### O que produzir
Troque "dropdown" por "drop-down list" em todos os dados abaixo e reescreva as linhas sem mudar mais nada, deixando as imagens de fora.

### Dados brutos
"""

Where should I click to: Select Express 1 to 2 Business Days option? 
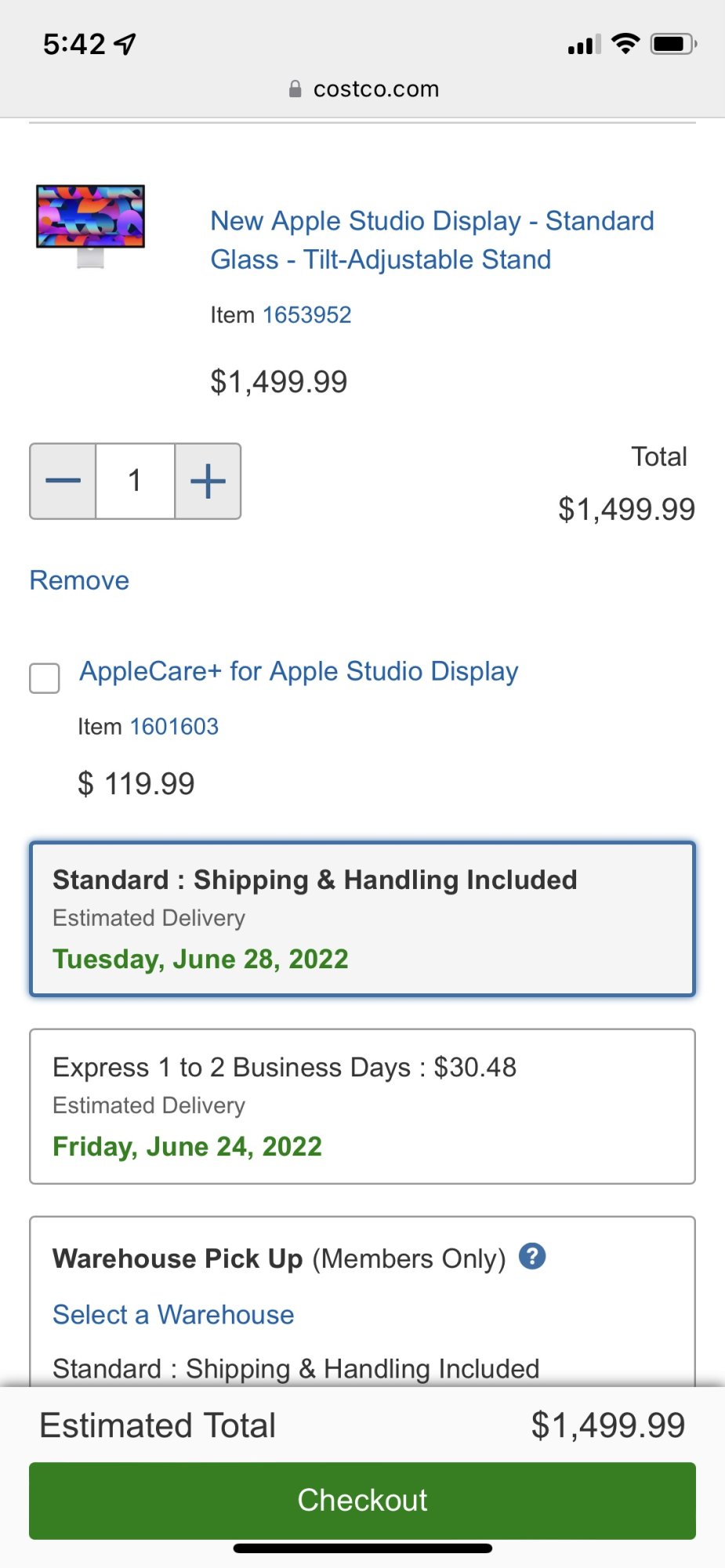click(x=362, y=1106)
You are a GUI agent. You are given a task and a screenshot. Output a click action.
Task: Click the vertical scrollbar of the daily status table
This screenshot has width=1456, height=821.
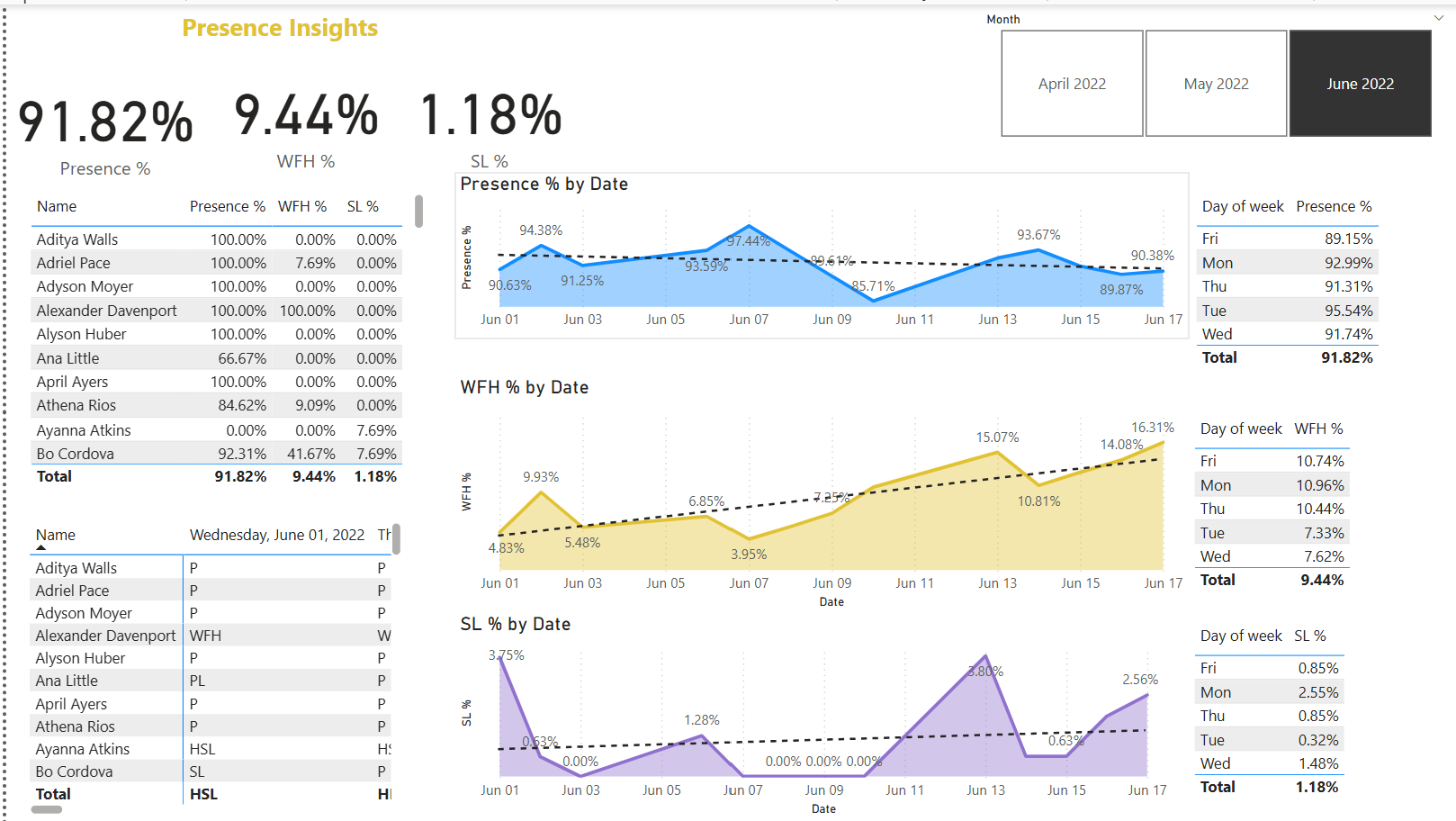396,539
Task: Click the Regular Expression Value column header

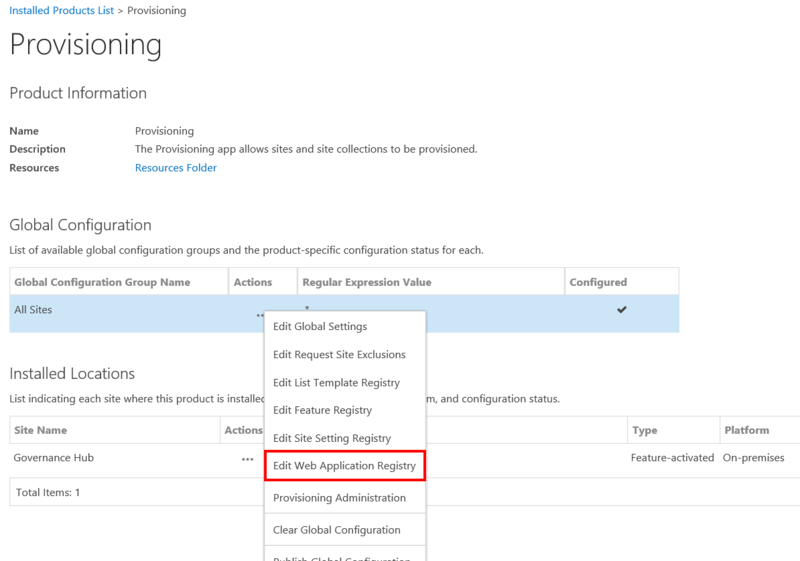Action: pyautogui.click(x=367, y=282)
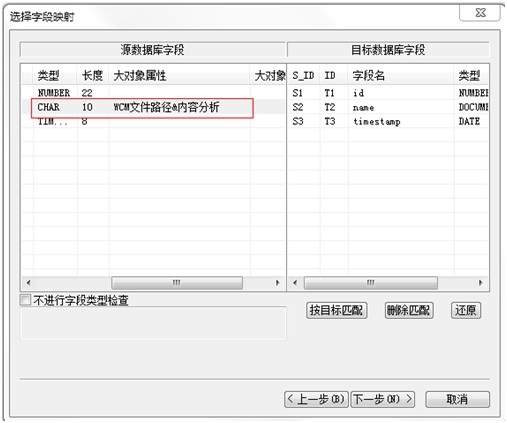Screen dimensions: 507x423
Task: Click the target table horizontal scrollbar thumb
Action: pyautogui.click(x=370, y=283)
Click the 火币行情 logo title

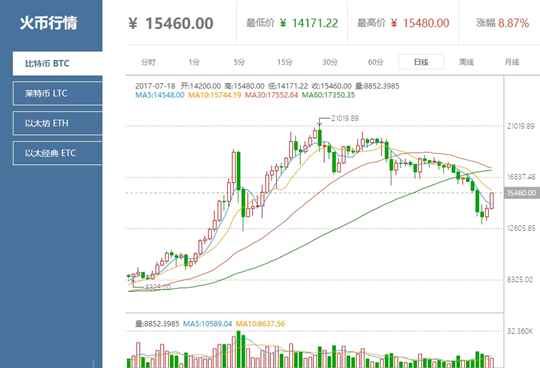pyautogui.click(x=49, y=23)
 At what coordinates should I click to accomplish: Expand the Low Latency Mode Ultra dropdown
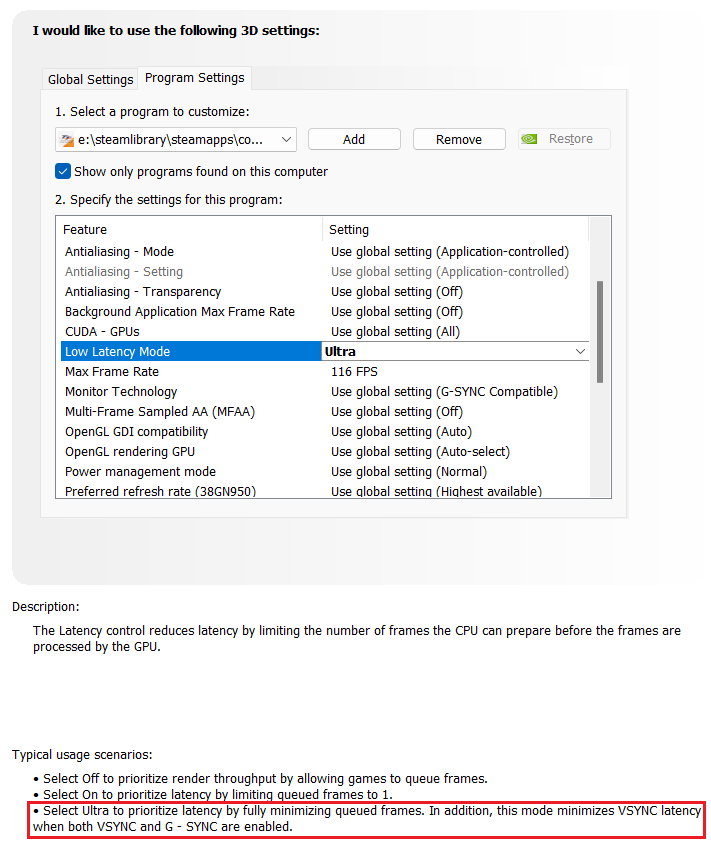coord(580,352)
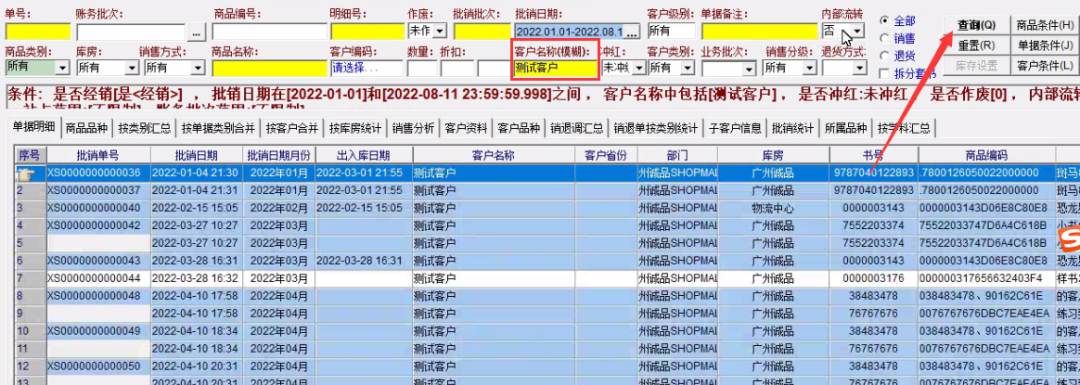The width and height of the screenshot is (1080, 385).
Task: Click the 批销单号 column header
Action: (98, 156)
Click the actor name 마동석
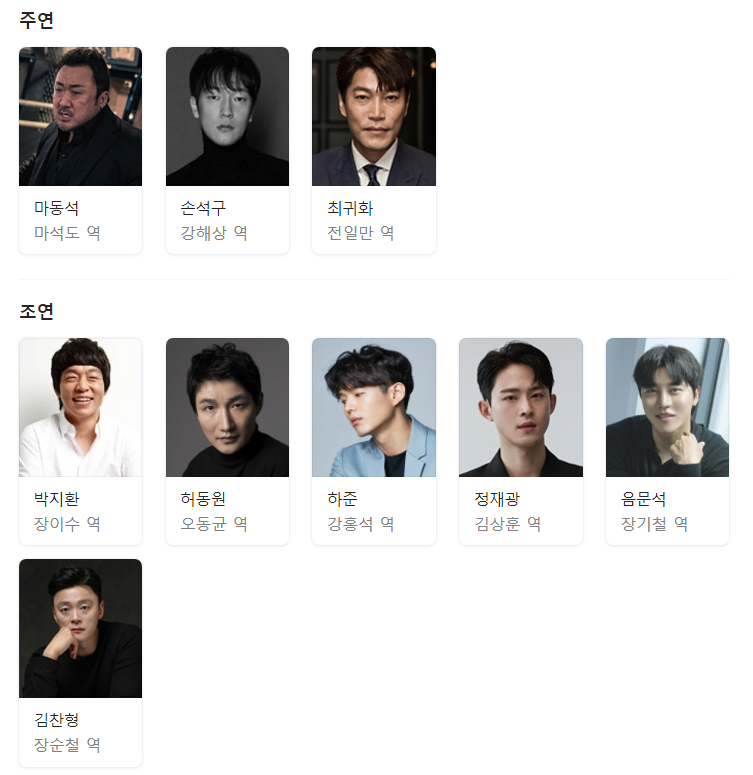Viewport: 753px width, 775px height. click(x=56, y=208)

"""

### Resultado do exercício
Where should I click to: Select Express 1 to 2 Business Days option? 
click(x=362, y=1106)
You are a GUI agent. You are given a task and a screenshot. Output a click action.
Task: Click the vertical scrollbar of the daily status table
This screenshot has width=1456, height=821.
396,539
Task: Click the Regular Expression Value column header

Action: pyautogui.click(x=367, y=282)
Screen dimensions: 507x423
Task: Click the target table horizontal scrollbar thumb
Action: pyautogui.click(x=370, y=283)
Click the 火币行情 logo title

pyautogui.click(x=49, y=23)
 At what coordinates should I click to accomplish: Expand the Low Latency Mode Ultra drop-down list
coord(580,352)
The width and height of the screenshot is (1080, 385).
Task: Click the 批销单号 column header
Action: (98, 156)
Click the actor name 마동석
Viewport: 753px width, 775px height. click(x=56, y=208)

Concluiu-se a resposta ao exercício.